Subject to formal approval by the Board of Directors, the Company will grant to you equity awards of the Company’s Common Stock, pursuant to the terms and subject to the conditions of the Company’s 2010 Stock Incentive Plan, and the Company’s standard equity documents. The initial equity award as CFO would be targeted at $150,000 and would be granted as soon as practical in the normal course of business for the compensation committee. Equity awards generally shall be initially unvested and shall vest over a period of three years if you continue to be employed by the Company. All of the equity award terms will be defined more precisely in the definitive equity award agreements.

 

 

4.

At Will Employment.

While we look forward to a long and productive relationship, should you decide to accept our offer, you will be an at-will employee of the Company, which means the employment relationship can be terminated by either of us for any reason, at any time, with or without notice and with or without cause. Any statements or representations to the contrary (including any statements contradicting any provision in this offer letter) should be regarded by you as ineffective.

 

 

5.

Separation Benefits.

Upon termination of your employment with Gevo, Inc. for any reason, you will receive payment for all unpaid salary and paid time off leave bank accrued & earned as of the date of your termination of employment, and your benefits will be continued under the Company’s then existing benefit plans and policies for so long as provided under the terms of such plans and policies and as required by applicable law. You additionally will receive a payment of 3 months of your salary, either paid out in a lump sum, or over a period of three months at choice of the Company. You will not be entitled to any other compensation, award or damages with respect to your employment or termination.

 

 

6.

Confidentiality.

As an employee of the Company, you will have access to certain confidential information of the Company and you may, during the course of your employment, develop certain information or inventions that will be the property of the Company. To protect the interests of the Company, you will need to sign the Company's standard "Employee Proprietary Information and Inventions Agreement" as a condition of your employment. We wish to impress upon you that we do not want you to, and we hereby direct you not to, bring with you any confidential or proprietary material of any former employer, or to violate any other obligations you may have to any former employer. You represent by your signature on this offer letter and the Company's Employee Proprietary Information and Inventions Agreement and your employment with the Company will not violate any agreement in place between yourself and current or past employers.

 

 

7.

Signing Bonus

We will pay you $25,000 as a signing bonus, paid on your first day of work, currently targeted to be December 16, 2019. You will not submit relocation expenses to the Company.

 

 

8.

Authorization to Work.

Please note that because of employer regulations adopted in the Immigration Reform and Control Act of 1986, within three (3) business days of starting your new position you will need to present documentation demonstrating that you have authorization to work in the United States. For additional information, please go to this website: https://www.uscis.gov/green-card/green-card-processes-and-procedures/employment-authorization-document

 

 

9.

- [Required work]:
a) Why does the offer letter require the new employee to sign the Company's "Employee Proprietary Information and Inventions Agreement"? Answer in one to three sentences.
b) In the offer letter, how much is the signing bonus, and when is it paid?
The material that comes next has no connection to the offer letter.

- [Extracted data entries]:
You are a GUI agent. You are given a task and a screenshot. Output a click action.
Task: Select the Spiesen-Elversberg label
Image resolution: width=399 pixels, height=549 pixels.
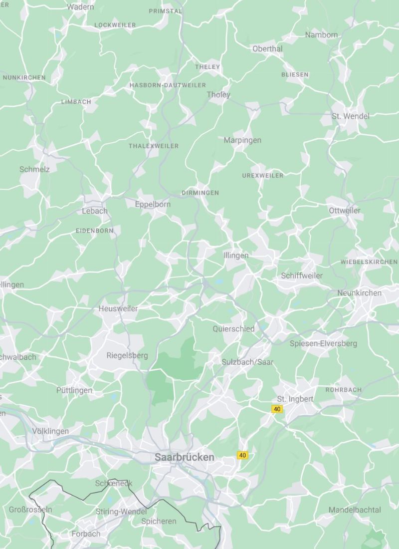click(x=323, y=344)
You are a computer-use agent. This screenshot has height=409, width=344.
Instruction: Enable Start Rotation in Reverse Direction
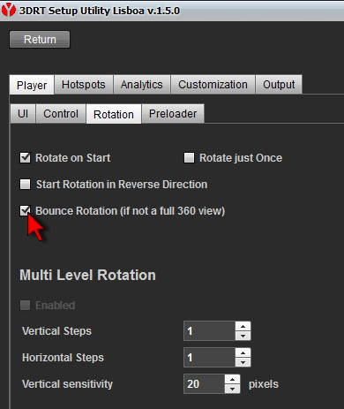25,185
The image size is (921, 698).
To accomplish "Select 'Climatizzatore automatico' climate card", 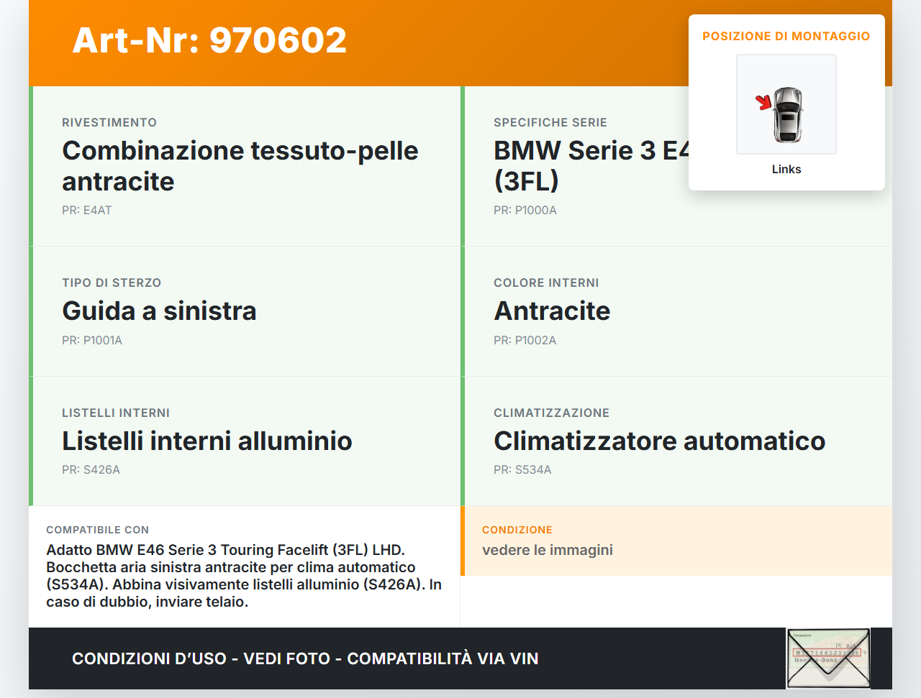I will (x=659, y=441).
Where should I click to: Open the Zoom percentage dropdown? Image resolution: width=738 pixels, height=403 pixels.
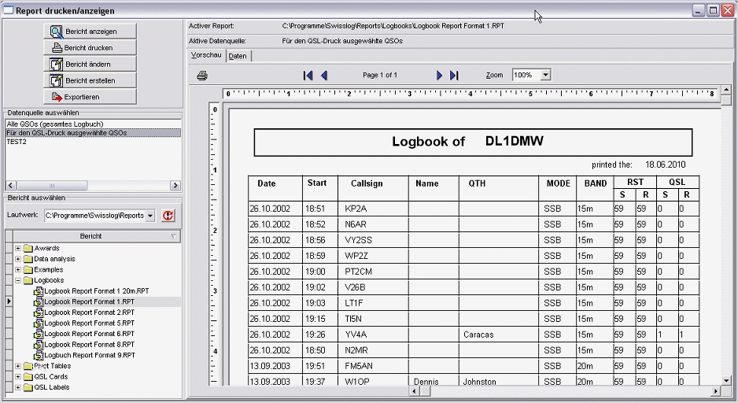pyautogui.click(x=545, y=76)
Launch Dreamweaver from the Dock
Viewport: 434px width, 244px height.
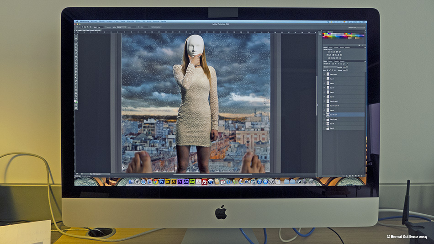[192, 182]
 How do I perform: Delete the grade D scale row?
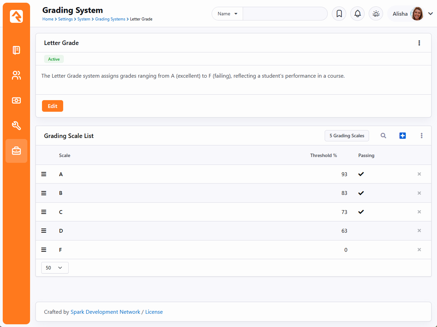coord(419,231)
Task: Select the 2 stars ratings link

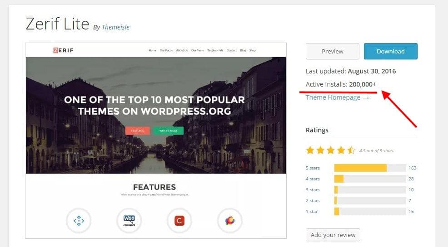Action: tap(313, 201)
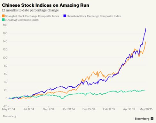The width and height of the screenshot is (156, 123).
Task: Select the NASDAQ Composite Index legend label
Action: tap(22, 20)
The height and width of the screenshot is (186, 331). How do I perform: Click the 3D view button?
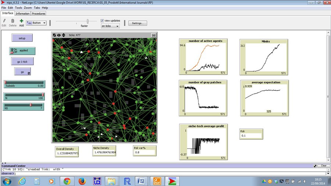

- [Answers for this exercise]:
a) The employee will have access to confidential Company information and may develop information or inventions that will belong to the Company. Signing the agreement is a condition of employment meant to protect the Company's interests.

b) The signing bonus is $25,000, paid on the first day of work.